The buy signal will tend to start with a candle wick poking through the lower band and confirmed divergence on your secondary indicator, but you want to confirm the signal with the next candle.
You want to see the next candle with a solid body that starts at or above the lowest part of the solid part of the previous candle with a wick. The previous candle can also be a doji.
Sometimes, the previous can be a solid candle, but you will want to be pretty intimate with your secondary indicator. Rarely, it can be a series of ascending dojis, often followed by a big move.
When a candle has a long wick above it and pierces the upper band, it is known as an upper band poke. This often indicates weakness in the trend and is typically easy to verify with your secondary indicator.
You also have a third indicator, volume. If volume candles are getting shorter or turning red, you have a further indication that a reversal is likely. If everything checks out, that’s your sell signal.
The Middle Band
Now for the middle band.
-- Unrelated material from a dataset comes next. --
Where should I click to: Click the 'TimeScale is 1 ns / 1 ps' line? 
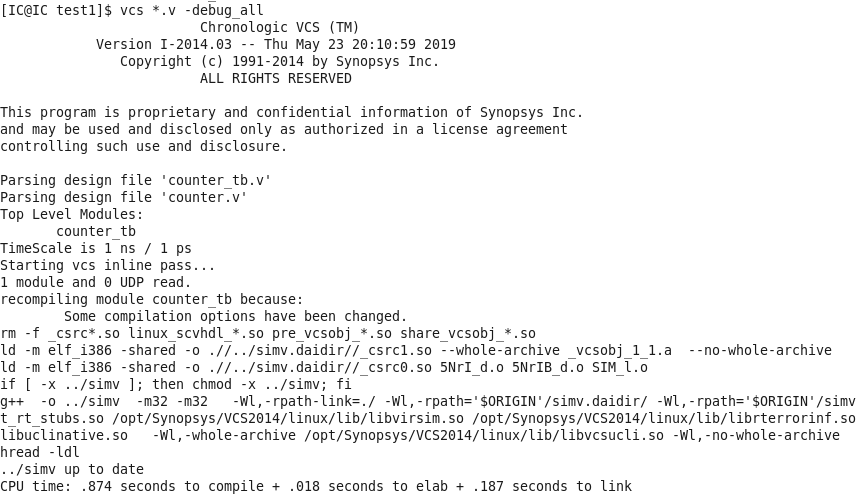coord(95,248)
The middle band can act as resistance in a bearish trend, support in a bullish trend, and act as a short-term pivot.
This is where your candlestick education comes into play. A volatile trend can bounce candles between the middle and upper or lower bands, depending on the trend direction.
Pay attention to the five and 15-minute time frames, too. A cho,ppy one minute will often be much smoother on a 5- or 55-minute min15-minute. You can also spot patterns more easily in those time frames. When in doubt, zoom out and look left. Reversal patterns are key.
More often than not, the candles that bounce off the middle band will have at least a small wick that pokes it. If a solid candle appears to be tagging the middle band, it will often break through the middle band.
This happens mostly after a confirmed trend reversal after an upper or lower band poke. That is when the middle band becomes a pivot point.
The candles after that will sometimes be solid ones straddling the middle band, but watch for a wick. The wick will likely seal the deal. On a rare occasion, that next candle can be a doji.
In this case, watch for your secondary indicator divergence to flip. When that happens, what you think is a reversal can become a pullback.
Trading signals on a Bollinger chart are not always clear on choppy charts. There is a solution. Heikin Ashi candles. For the most part, your FSTO secondary indicator will still be useful on low-volume equities, but your standard candles will not resemble anything useful.
Heikin Ashi candles will smooth the chop and allow you to utilize your Bollinger bands. For traders with a big account, liquidity on low volume can certainly be an issue.
For traders starting with a small account, low-volume equities are great slow-motion practice for Bollinger band day trading. Heikin Ashi candles make it possible.
You can use the Bollinger bands trading strategy with our weekly stock signals.
Final Thoughts: Bollinger Bands Trading Strategy
I learned how to day trade with the Bollinger bands trading strategy first. However, I found them to be useful in any time frame.
This is cool because you can back up your other indicators on daily and weekly charts when moving averages don’t give you a clear answer.